The Greenwater 01 began regular sailing in the second quarter of 2024. Prior to that, the Yara Birkeland, which in 2021 became the world's first electric, self-propelled container ship, was already in circulation. The vessel made its maiden voyage in the Oslo Fjord.
A year later, in 2022, the Fortescue Green Pioneer began the voyage that would make it the first ocean-going vessel to be powered by ammonia in combination with diesel. The development of this vessel was made possible through a collaboration with the Port of Singapore and other entities, which shows the need and at the same time the advantages of companies and ports collaborating to accelerate the implementation of alternative fuels.

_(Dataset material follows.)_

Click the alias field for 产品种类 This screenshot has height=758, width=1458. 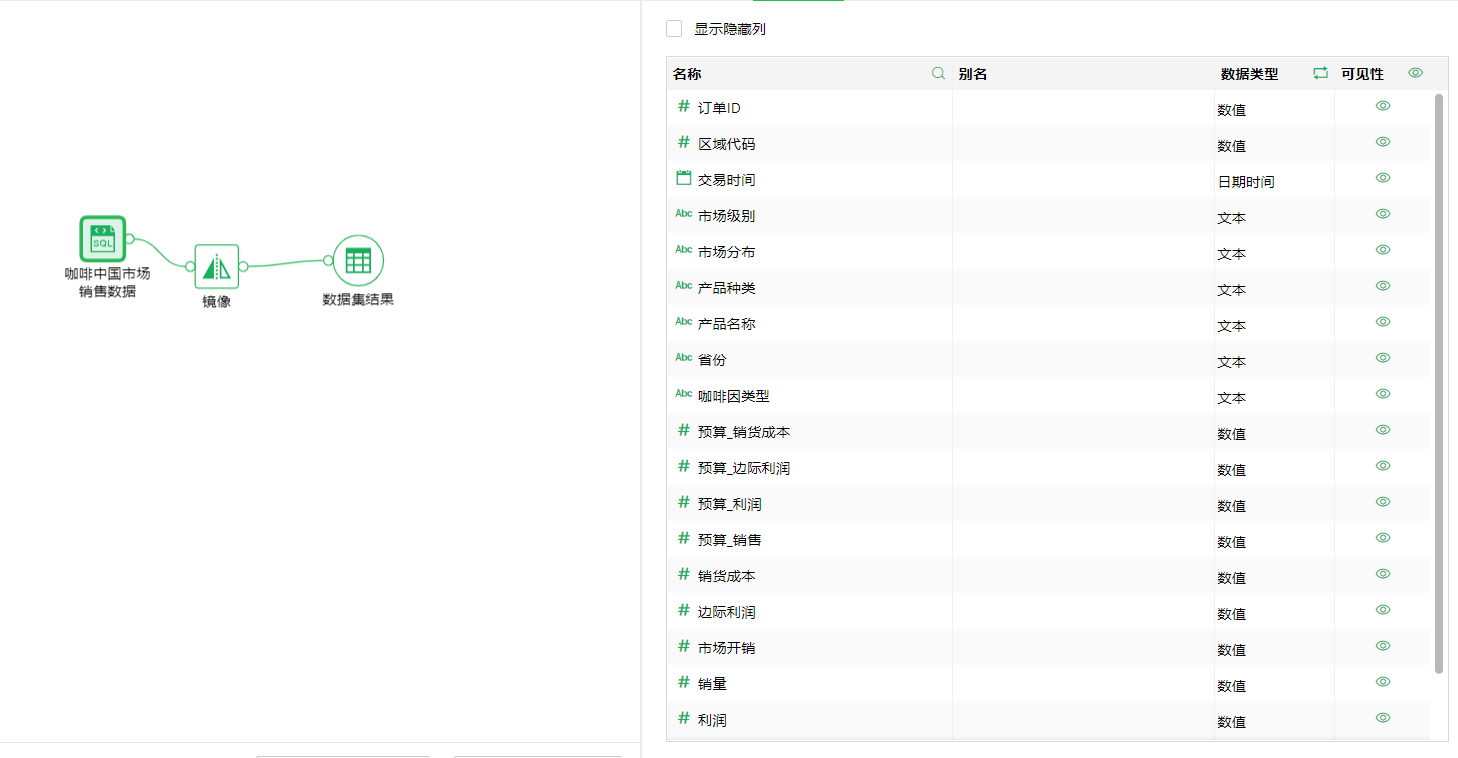[1082, 289]
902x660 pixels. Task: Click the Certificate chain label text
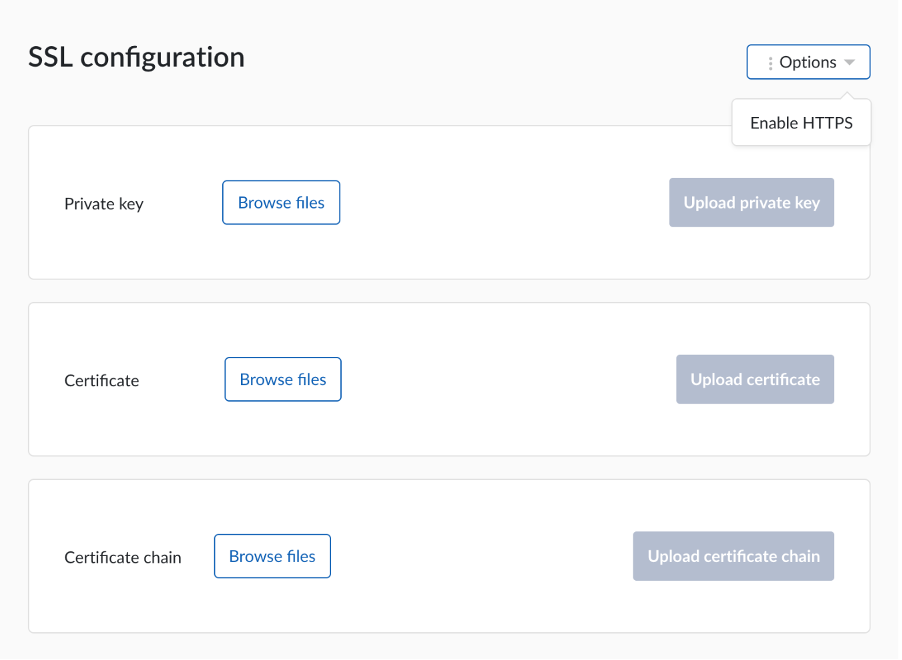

According to the report 'Fuelling the Future of Shipping: Key Barriers to Scaling Zero-Emission Fuel Supply', prepared by the World Economic Forum (WEF) in collaboration with Boston Consulting Group, ammonia and methanol are options that have gained importance in the decarbonization race. Demand is increasing, but projects capable of producing them are finding it difficult to find investors.
Another fuel that is emerging as an option for powering freighters in a cleaner way (although it does not fully reduce emissions) is liquefied natural gas, or LNG. One of the largest LNG-powered containerships is the Jaques Saadè of the French company CMA CGM.
The future of freighter decarbonization
Among the actions needed to decarbonize shipping, the report 'Decarbonising Shipping: All Hands on Deck 2.0' points to those of increasing investment in research and development, aligning global regulatory frameworks to attract funding, and increasing coalitions to also encourage investment.
In order to advance in the introduction of alternatives to fossil fuels, accelerating investment and acceptance by the different agents involved is fundamental.
“The main challenges to advancing the decarbonization of the maritime industry are technological complexity, economic feasibility, regulatory uncertainty, infrastructure development and industry adoption”, Linnenweber says.
“Integrating advanced and sustainable technologies into existing vessels is technically and economically challenging. High upfront costs make it difficult to convince stakeholders of the long-term economic benefits. In addition, the constantly evolving regulatory landscape adds uncertainty, which complicates investment decisions”, he adds.
A regulatory landscape that may become even more complicated: in recent times, the use of nuclear energy to power container ships and cargo vessels in general has also been sounding very loudly, an issue that does not exactly generate consensus in the strategy of decarbonization of maritime transport. Because of its scope and applications, it deserves a special article.